Все в ней было мне неприятно, все раздражало: ее манера говорить без всякого выражения, маленькое личико, неестественно белые волосы, голубые глаза. И то, что ее тело терялось в бесформенном пальто. Ее груди. Ее ноги. Все. Почему нам нравится какой-то человек? Что вызывает к нему симпатию? При взгляде на эту женщину меня охватила такая тоска по Сибилле, что мне стало плохо.

Между тем она вяло спросила:

- Сибилла Лоредо? Кто это?

- Одна знакомая. - Ее совершенно не касалось, кем для меня была Сибилла Лоредо.

Я продолжил:

- Откуда вы знаете господина Тренти?

Она стиснула зубы и покачала головой.

- Не хотите говорить?

- Вы били меня.

- Мне очень жаль.

- Меня еще никто никогда не бил.

- Я принял вас за мужчину, - сказал я, а про себя подумал: "Даже если бы я знал, что ты женщина, я точно так же избил бы тебя!"

Вслух я спросил:

- Как вас зовут?

- Петра Венд.

- Петра Венд?
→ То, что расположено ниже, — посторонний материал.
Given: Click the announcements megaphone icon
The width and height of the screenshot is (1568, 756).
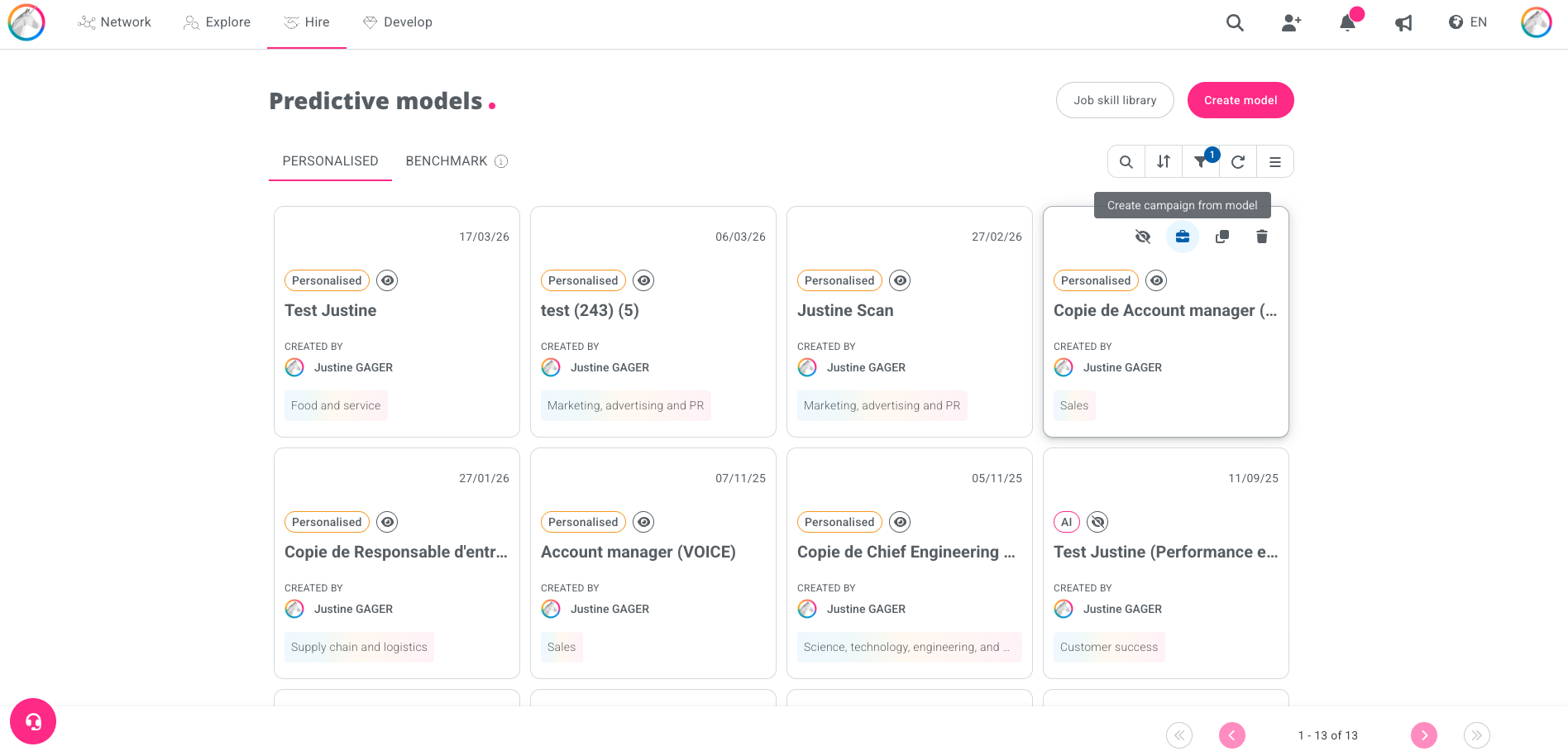Looking at the screenshot, I should 1403,22.
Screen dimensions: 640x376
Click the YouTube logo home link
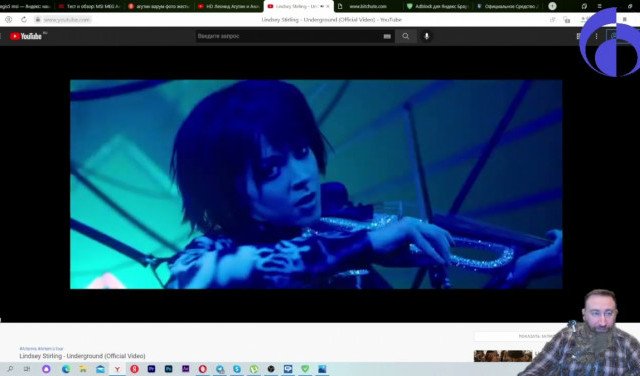pyautogui.click(x=26, y=36)
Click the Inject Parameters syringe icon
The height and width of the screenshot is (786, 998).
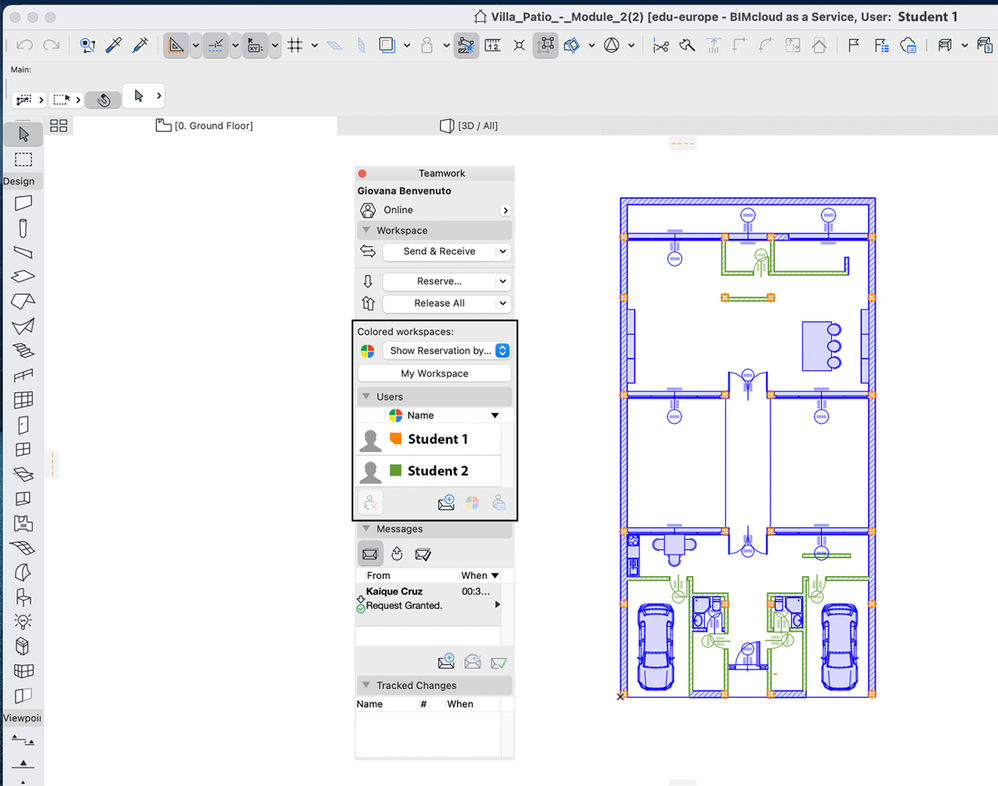140,45
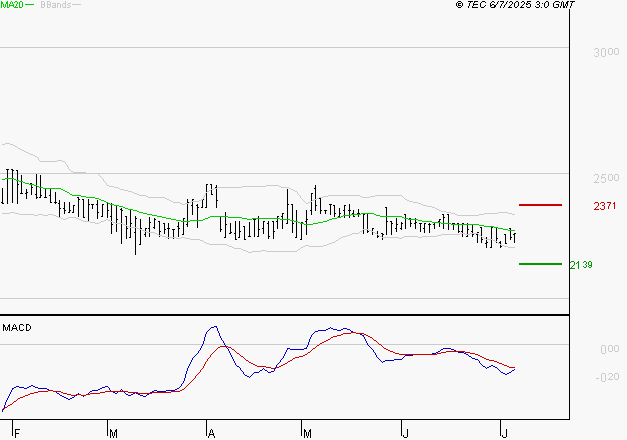Click the MACD -0.20 axis label
The image size is (627, 440).
pyautogui.click(x=607, y=377)
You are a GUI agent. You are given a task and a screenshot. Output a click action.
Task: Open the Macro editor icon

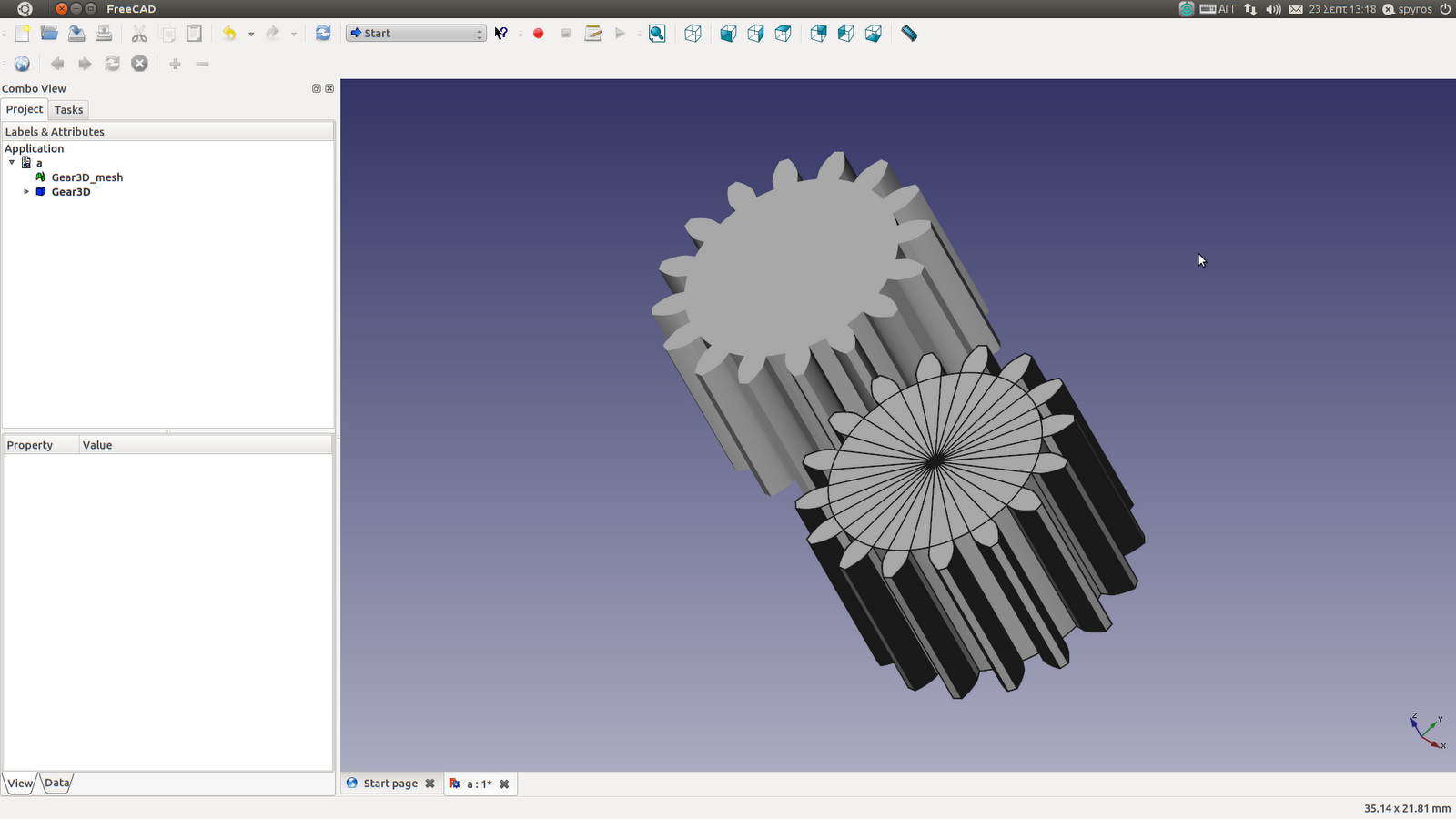click(593, 33)
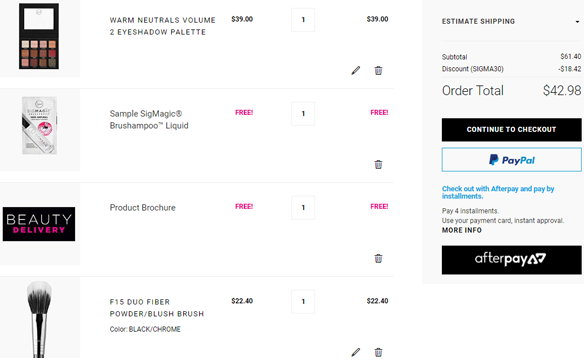Select the quantity field for F15 brush
This screenshot has width=584, height=361.
click(303, 301)
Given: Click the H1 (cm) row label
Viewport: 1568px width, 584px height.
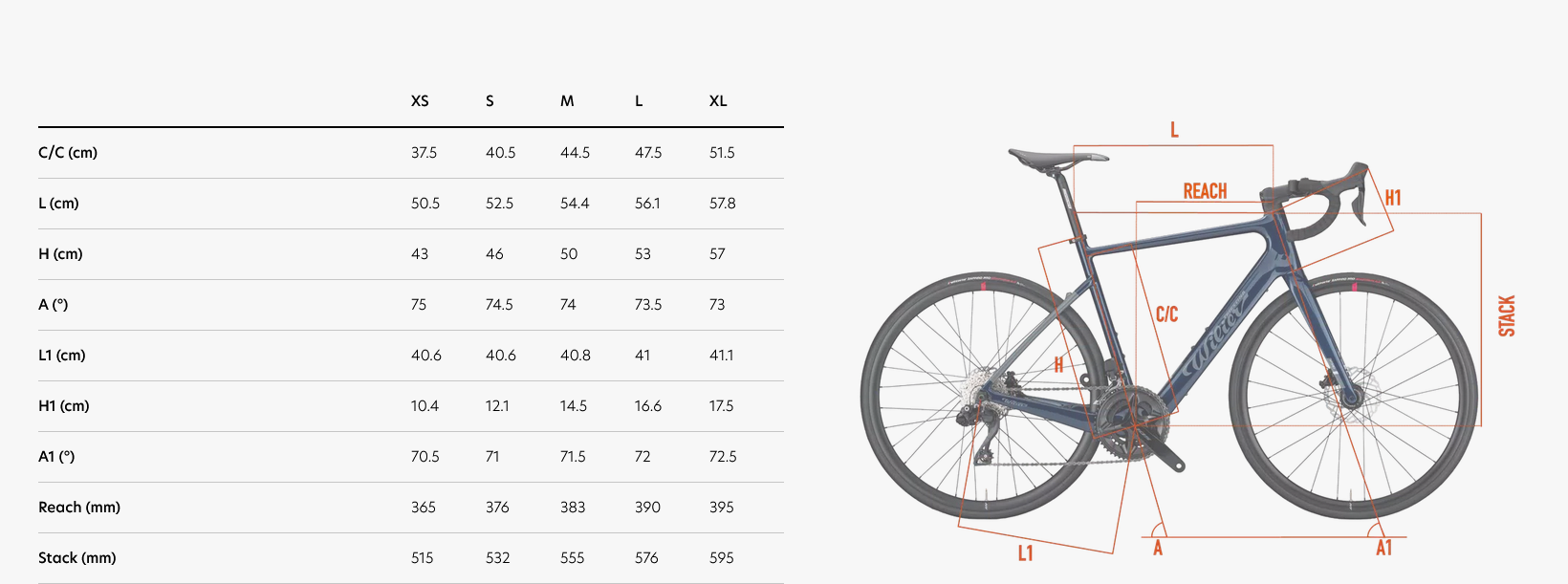Looking at the screenshot, I should [64, 406].
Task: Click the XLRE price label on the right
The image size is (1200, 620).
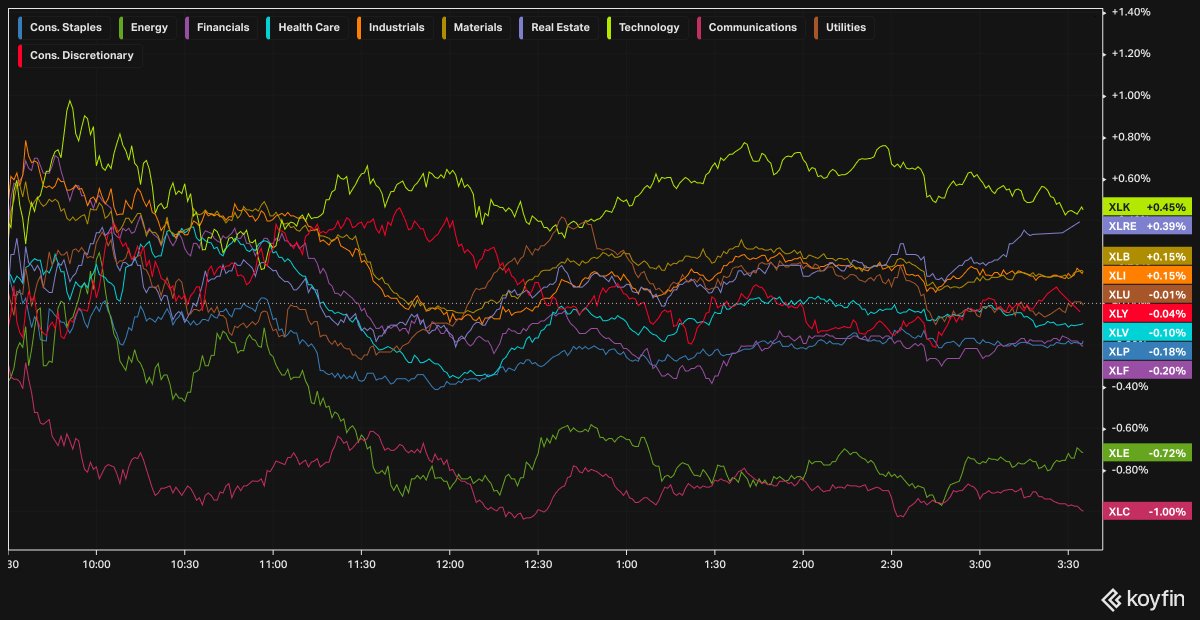Action: [1146, 227]
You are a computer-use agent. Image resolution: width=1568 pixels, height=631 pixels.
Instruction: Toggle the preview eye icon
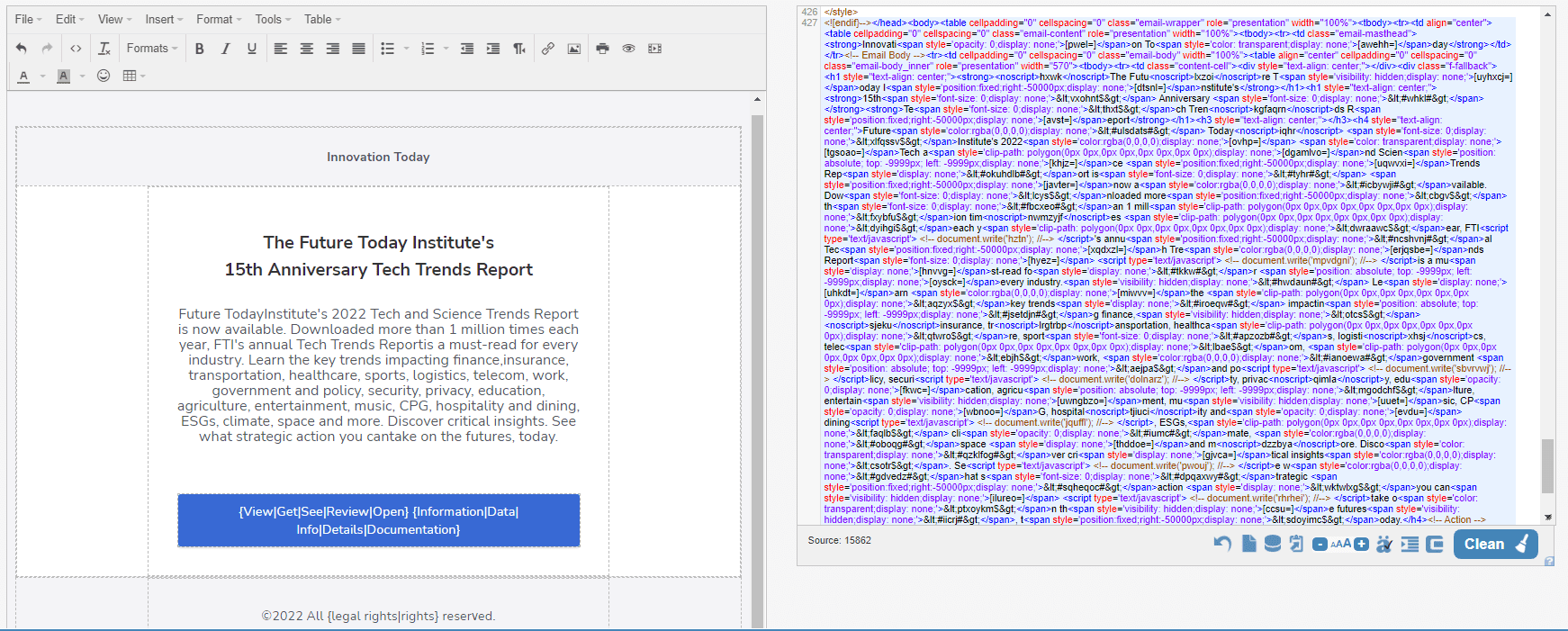tap(628, 49)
Ваше имя…

- Наверное, оно вам знакомо.

- Кажется, да. Но откуда?

- Вы часто бываете в кино?

- Да.

- Мое имя стоит в титрах многих фильмов. Я консультант по костюмам. У меня в Вене салон моды.

- Почему вы убежали, когда увидели мертвого? Почему не вызвали полицию?

- Я не хотела влипать в историю. Я испугалась.

- Чего?

- Сама не знаю. Вы что, никогда не испытываете страха?

- Почему же, - сказал я, - постоянно испытываю.

Я шагнул через мертвого к столу, на котором стоял телефон. Возле аппарата лежал телефонный справочник.

- Что вы собираетесь делать?

- Звонить в полицию.

Я нашел нужный мне номер и набрал. Низкий мужской голос ответил:

- Полицейское управление Зальцбурга.

- Говорит Пауль Голланд. Пришлите, пожалуйста, ваших сотрудников на Акациеналле, три. Здесь застрелили человека.

- Вы что, выпили?

- Нет.

- Тогда лучше оставьте эти глупые шутки!

- Послушайте, здесь действительно застрелили человека!

Голос стал живее:

- Адрес!

Я повторил адрес.

- Хорошо, сейчас будем!

Я положил трубку. Похоже, они не привыкли, чтобы в Зальцбурге среди зимы убивали человека. Это было не по сезону.

5

Они приехали с синими мигалками и сиреной. Шесть человек привезли с собой камеры и лампы, графитовый порошок и знаменитые большие серые конверты и приступили к работе, как в любом другом городе мира. Они сфотографировали Эмилио Тренти, сфотографировали комнату, и Петру Венд, и меня. Полицейский врач обследовал мертвого и установил, что тот действительно мертв. "Около полутора часов".

Подъехала "скорая помощь", и двое молодых людей в белом внесли носилки. Они уложили на них мертвого торговца овощами, и следом за этим господин Эмилио Тренти покинул дом под Зальцбургом, который ему не принадлежал. Ногами вперед. Они увезли его в Институт патологии.

- Завтра утром можете получить протокол вскрытия, - сказал полицейский врач, маленький плешивый господин, единственный, кто на протяжении всего времени демонстрировал недовольство. Этим вечером он хотел пойти в театр. Давали "Марицу", сказал он мне.

Снаружи, на заснеженном поле между подсобкой и ржавым экскаватором, ждали любопытствующие, чтобы посмотреть, как мертвеца будут грузить в машину "скорой помощи". Это были соседи. Они стояли в тумане тесной толпой и перешептывались. Их тихие приглушенные голоса звучали как шелест листвы. Взвыла сирена санитарной машины, и "скорая помощь" уехала.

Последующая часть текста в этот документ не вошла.